Department of Hematology and Hematopoietic Cell Transplantation, Zhongda Hospital, Southeast University School of Medicine, Nanjing, Jiangsu 210009, PR China.

Published: November 2010

Background And Objective: Allogeneic hematopoietic cell transplantation (allo-HSCT) is a potent procedure for the treatment of hematologic diseases, yet it is associated with high risks of treatment-related complications. Except for transplant-related organ toxicities, renal insufficiencies which emerge earlier significantly limit patients' long survival. To analyze risk factors for acute kidney injury (AKI), we conducted a retrospective cohort study of 96 patients undergoing HSCT.

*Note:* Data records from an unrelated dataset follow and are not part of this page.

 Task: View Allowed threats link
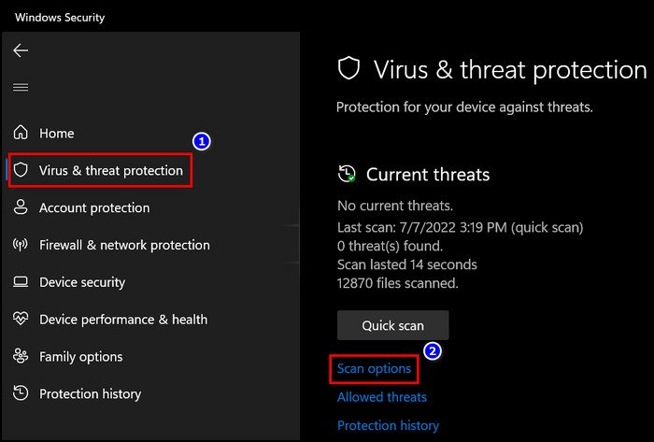pyautogui.click(x=382, y=397)
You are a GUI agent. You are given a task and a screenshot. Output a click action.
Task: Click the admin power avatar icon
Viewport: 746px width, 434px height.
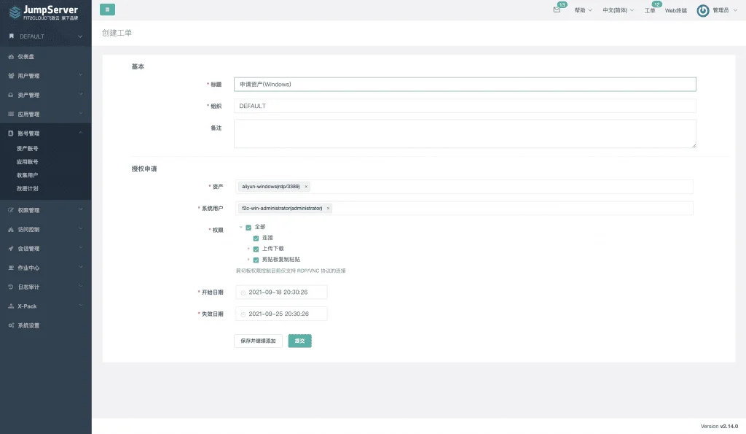click(703, 10)
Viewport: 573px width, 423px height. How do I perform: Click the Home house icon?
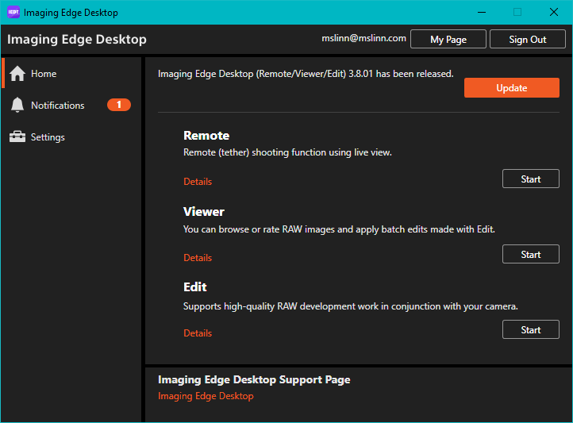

Methods: During the first 100 days after allo-HSCT, all patients were evaluated for renal function by measuring serum creatinine clearance and glomerular filtration rate (GFR) with a classification below: Grade 0 (<25%, decline in creatinine clearance), Grade 1 (≥25% decline in creatinine clearance but <2-fold increase in serum creatinine), Grade 2 (≥2-fold rise in serum creatinine but no need for dialysis), and Grade 3 (≥2-fold rise in serum creatinine and need for dialysis). Cox regression model was used to calculate the hazard ratios (HRs) of demographic data, clinical variables, and risk factors for AKI.

Results: Twenty-eight (29.2%) patients occurred Grades 1-3 renal dysfunction (Grade 1, 14 patients; Grade 2, 12 patients; Grade 3, 2 patients), and ratios of early kidney injury increased in high-risk malignancy group (HR = 2.945, 95% confidence interval (CI)=1.293-6.421), patients treated with myeloablative conditioning regimen (HR=2.463, 95% CI=1.757-4.320), and patients with acute GVHD (HR=3.553, 95% CI=1.809-6.978), sepsis (HR=3.215, 95% CI=1.189-6.333 ), or hepatic veno-occlusive disease (VOD) (HR=3.487, 95% CI=1.392-6.524). Whereas, HLA histocompatibility showed no striking increased risk for acute renal injury (HR=1.684, 95% CI=0.648-4.378). The survival rate was lower in patients with severe nephrotoxicity (21.4%) than in patients without nephrotoxicity (70.6%) (P=0.001).

Conclusions: Nephrotoxicity is the primary risk factor for AKI, severely impacting on survival. Sorts of risk factors mentioned will be useful for evaluation for kidney function of patients undergoing allo-HSCT.